By JIM KEVLIN • Special to www.AllOTSEGO.com
COOPERSTOWN – Following Governor Cuomo’s directive, Otsego County’s government and Oneonta’s City Hall took steps Tuesday, March 17, to send half of their workforce home.
Cooperstown Mayor Ellen Tillapaugh Kuch said, because of the size of the village’s workforce, only “One or two” employees will be sent home.
“We’re required to do this,” said county board Chairman David Bliss, R-Cooperstown/Town of Middlefield. “We’re not making it up on own. Every county in the state is doing the same thing.” He added, “the health and safety of our employees and citizens is our top priority.”
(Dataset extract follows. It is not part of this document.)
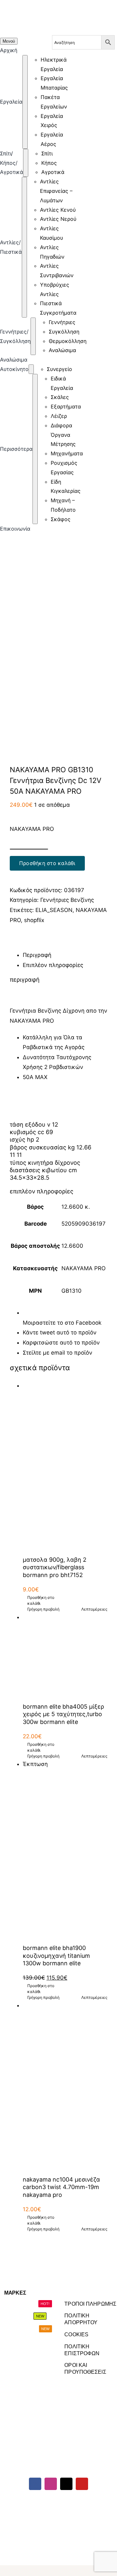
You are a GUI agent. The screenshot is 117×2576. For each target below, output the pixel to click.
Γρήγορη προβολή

In Oneonta, Mayor Gary Herzig said “our focus right now is keeping people safe. Party of that will be to reduce our workforce, to protect our employees.”
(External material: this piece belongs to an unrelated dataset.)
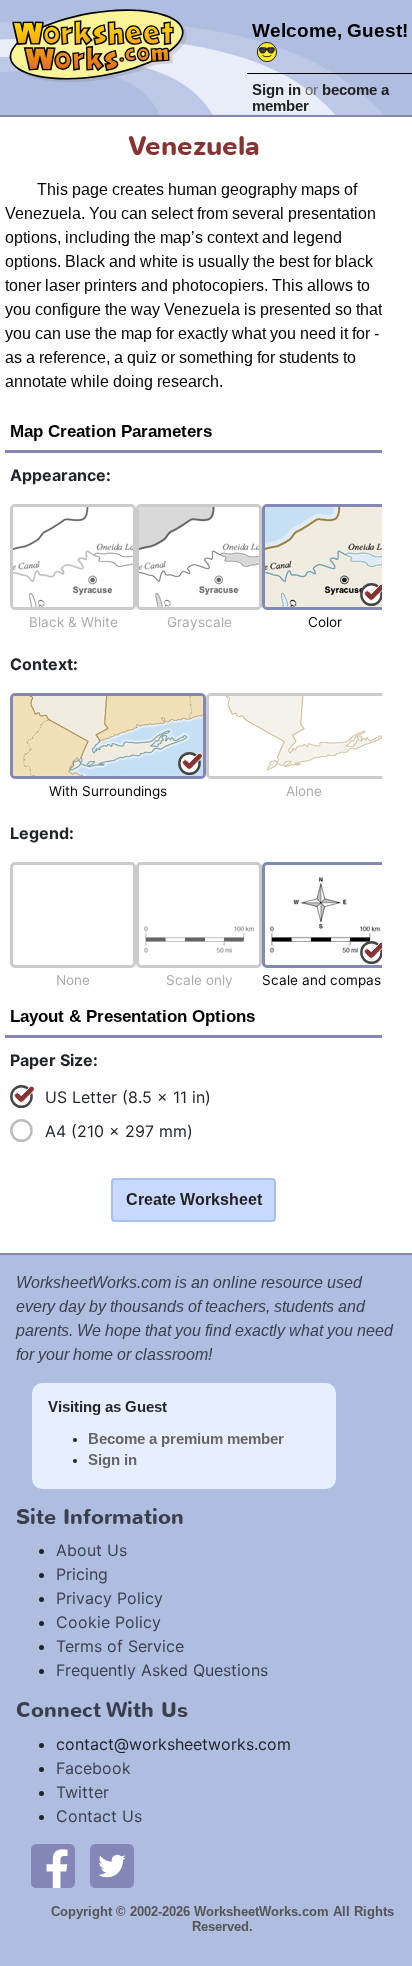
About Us (91, 1550)
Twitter (82, 1792)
Following a Tuesday meeting of the county’s Emergency Task Force, Bliss and task force Chairman Allen Ruffles gave particulars.
Starting on the 18th, 197 Main St., Coopertown, The Meadows in the Town of Middlefield, and Old City Hall in Oneonta will be open to the public “by appointment only.” People who cannot connect by phone should dial 211, and will be directed by an operator to the right person.
The DMV office in Cooperstown will be available only to auto dealers; the Oneonta DMV office will close completely.
In Oneonta, Herzig said a decision on “all non-essential services” would be made at Common Council’s Tuesday. “We will allow as many staff as possible to work from home,” he said.
A number of Oneonta Public Transport routes are being eliminated for now as part of this, Herzig said. “However, if somebody urgently needs to get someplace, they will be able to dial, and we will come and get them.” Many transactions will City Hall will be done by mail, for the time being, he said.
Emergencies will be handled. For instance, the Department of Public Works may not be filling potholes, but it a water main breaks, city crews will fix it.
In Cooperstown, Tillapaugh said she has been participating daily in conference calls with Samantha Madison, the governor’s regional representative, where she learned about the 50-percent reduction mandate.
She and Village Administrator Teri Barown have been discussing implementation, and they are looking to identify employees who are candidates for “self-isolation,” working from home. Any employees sent home will receive full salary and benefits.